Note that some annual herbs like parsley, cilantro, and dill should be grown from seed and do not work with this method.
Where to Get Herb Cuttings
There are lots of places to get cuttings, from mature plants in your own garden to friends’ and neighbors’ gardens (with permission, of course!), and even herb sprigs that you buy at the grocery store or farmers’ market.
For best results, take cuttings from healthy, disease-free plants in spring or summer. Avoid cutting herbs that are actively flowering because you want the plant’s energy to be focused on forming roots, not flowers. If you do take cuttings from a flowering plant, be sure to pinch off any flowers before you root it.
How to Grow Herbs from Cuttings in Water
Save money and time by growing herbs from cuttings and turn one plant into an endless supply of new ones.
What you’ll need…
- Sharp knife or scissors
- Rubbing alcohol
- Clean glass or jar (see Notes)
- Room temperature water (see Notes)
- Pebbles (optional)
1) Clean your tools. Clean your knife or scissors in warm, soapy water and wipe with rubbing alcohol to sanitize.
2) Take a cutting. Using a clean knife or scissors, take a stem cutting about 4 to 6 inches long. Make the cut at an angle, just below a leaf node (the point on a stem from which leaves grow). If you’re using cut herbs from the store, make a fresh cut at the bottom of the stem. It’s a good idea to take a few cuttings to make sure at least one of them will root.
3) Trim the cutting. Remove the leaves from the lower two-thirds of the stem; this is so they don’t get submerged under the water and rot. Also snip off any flowers, buds, or large leaves so the plant’s energy gets directed toward making roots. Take care not to cut or damage the stem as you’re removing leaves. (Tip: Use the extra leaves to make tea!)
4) Put the cutting in water.
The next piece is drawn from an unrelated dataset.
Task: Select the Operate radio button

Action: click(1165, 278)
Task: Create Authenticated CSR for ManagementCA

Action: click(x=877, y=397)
Stand the cutting in a glass of water, making sure the topmost leaves have plenty of airflow and no leaves are submerged in water. Keep the jar in warm place with plenty of indirect light.
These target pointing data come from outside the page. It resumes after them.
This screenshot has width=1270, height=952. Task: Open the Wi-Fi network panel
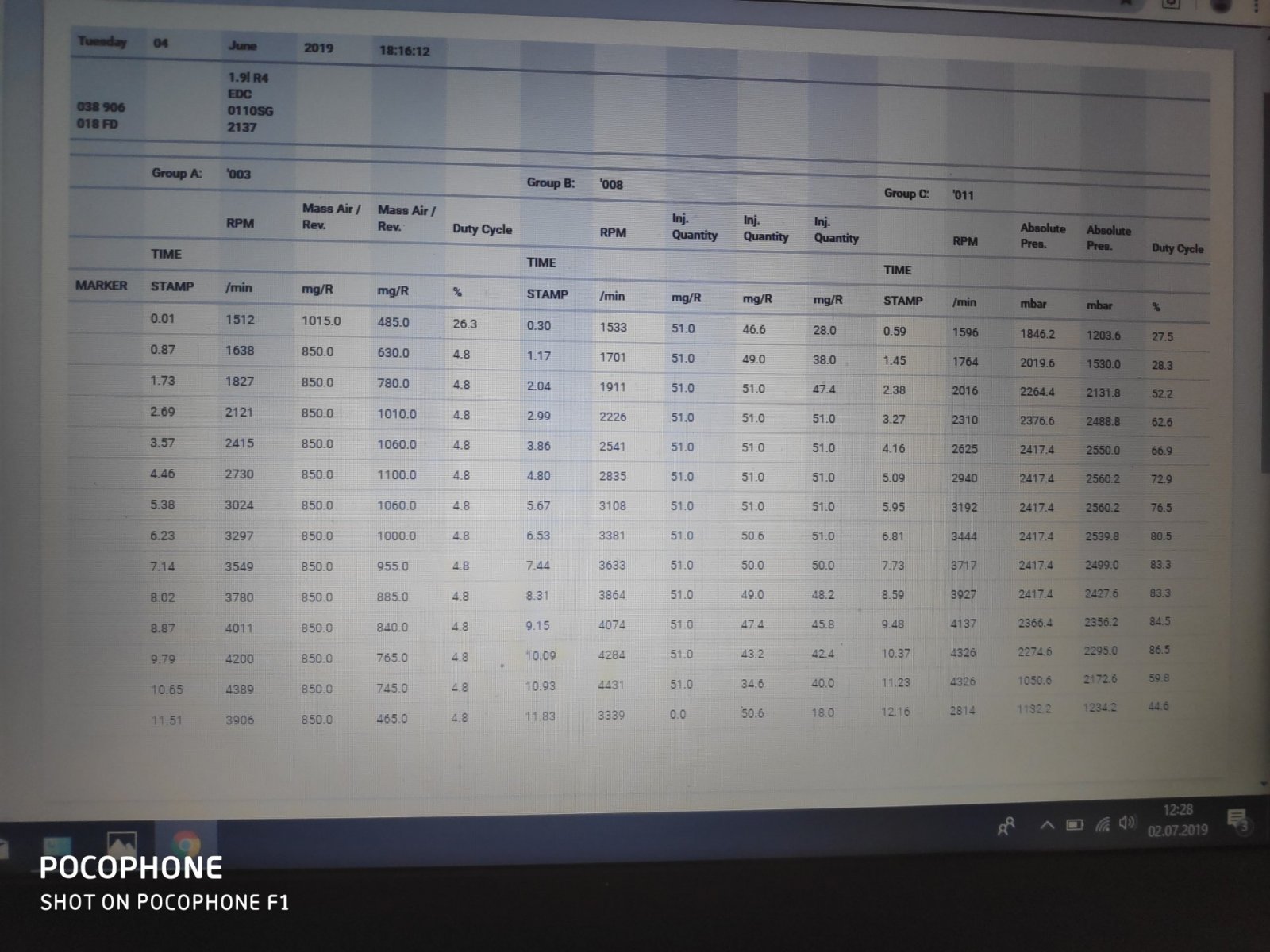pyautogui.click(x=1102, y=825)
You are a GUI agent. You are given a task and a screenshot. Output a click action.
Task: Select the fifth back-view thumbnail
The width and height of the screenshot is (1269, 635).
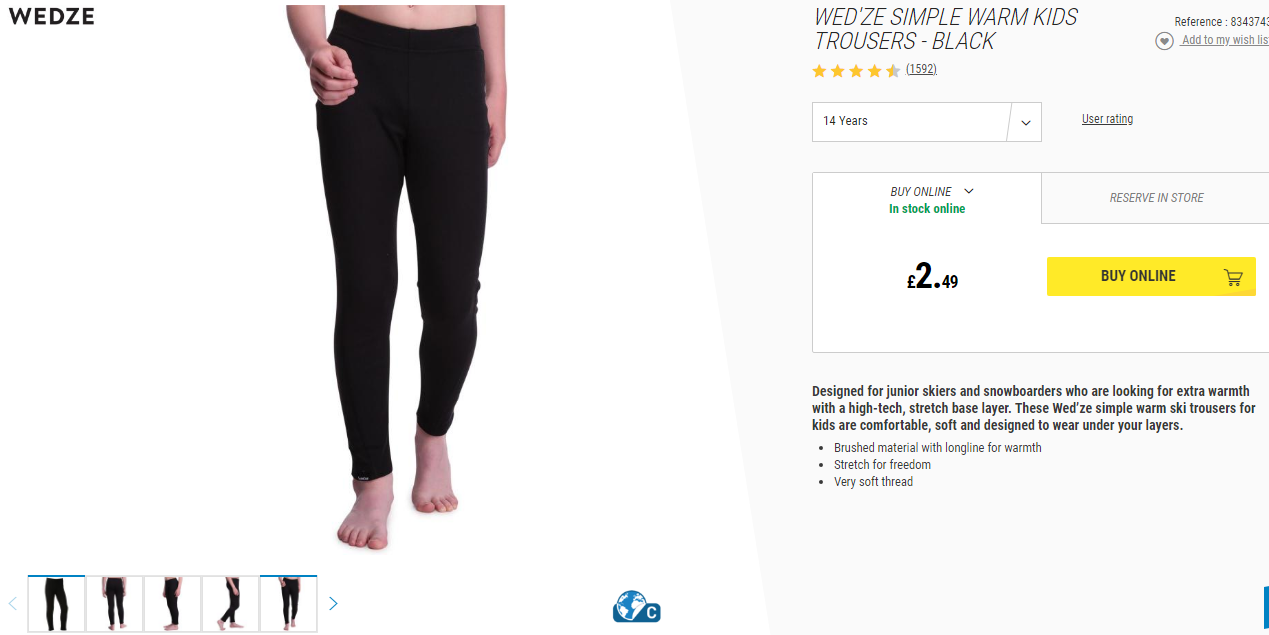click(x=288, y=604)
5) Change the water frequently. Change the water every day or two to prevent the growth of algae and bacteria.
6) Wait for roots to grow. Depending on the plant and conditions, rooting time may take a couple days to a couple weeks.
Once the roots appear, you can keep your plant growing in water and just snip off leaves as you need them. As the plant grows, you may need to transfer it to a bigger vessel.
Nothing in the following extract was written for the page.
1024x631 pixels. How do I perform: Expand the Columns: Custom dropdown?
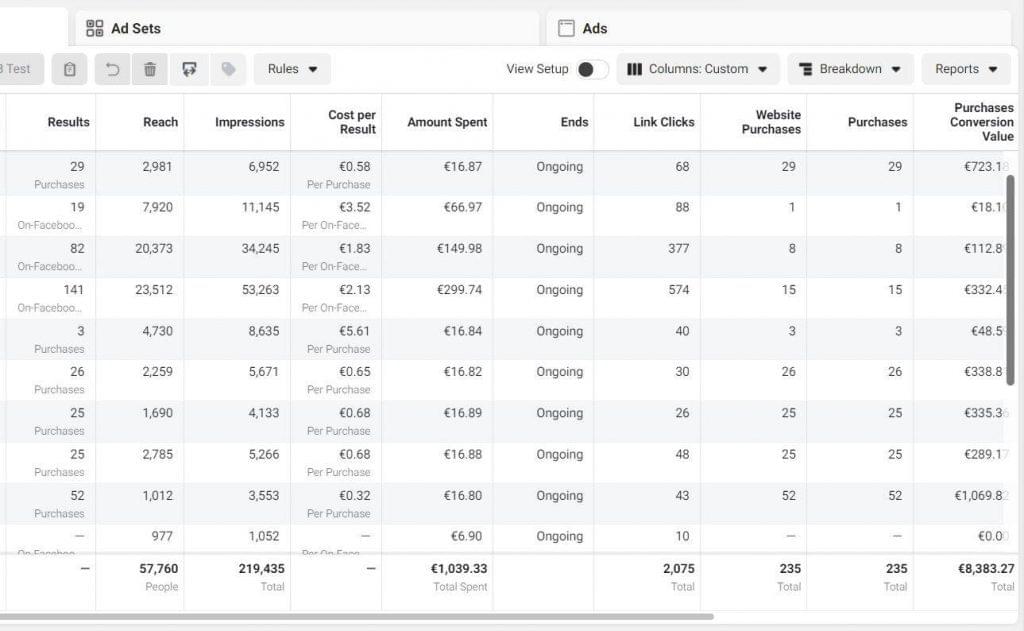click(697, 69)
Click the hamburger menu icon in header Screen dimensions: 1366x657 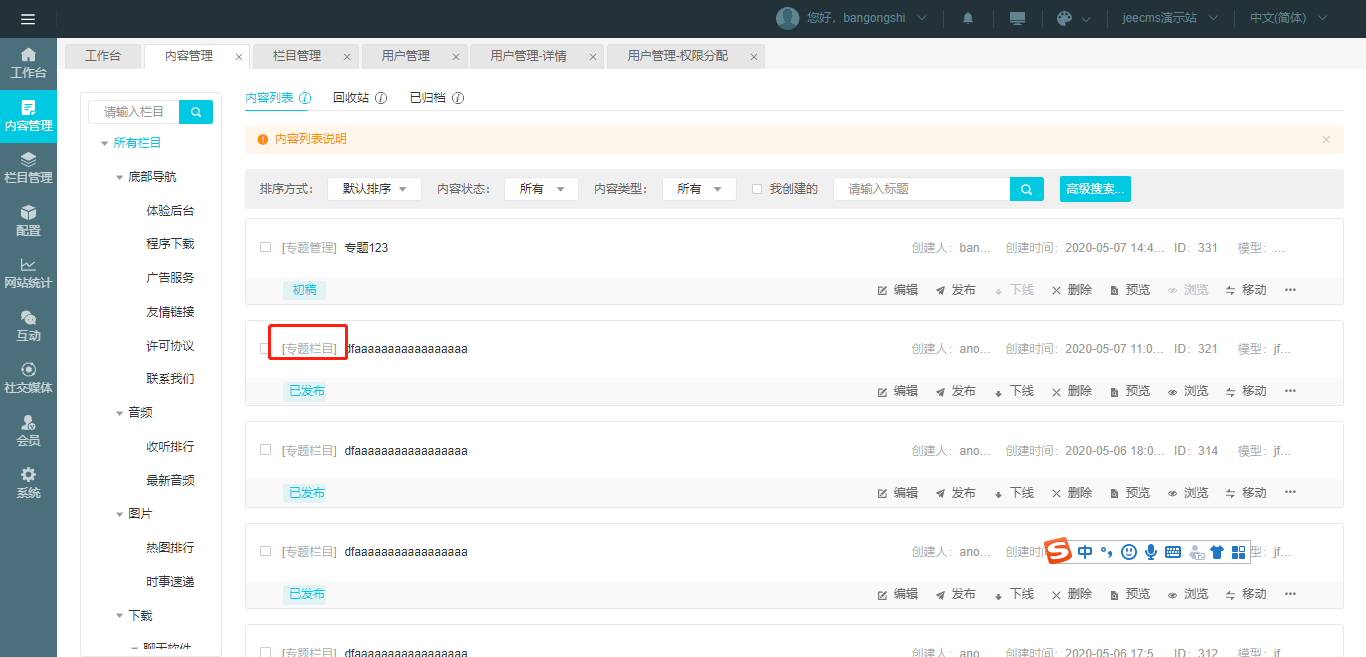[x=28, y=19]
Or, you can transplant it in the garden:
7) Harden the roots (optional). If you’re planting herbs in soil, it’s a good idea to toughen the roots first. To help them harden, drop small pebbles onto the roots each day for a week.
8) Transplant (optional). When the roots are 1 to 2 inches long, plant it in the garden or a container of potting soil.
- Glass or jar: Choose a glass or jar with room for airflow around the leaves. Algae grows faster in clear glass and more slowly in opaque or amber glass, but if you change the water frequently (see Step 5), then algae shouldn’t be a problem.
- Water: Filtered water and spring water are good choices. Avoid distilled water, which lacks important trace minerals, and chlorinated water, which may hurt plant tissues. You can also leave chlorinated tap water out for 24 hours to let the chlorine evaporate.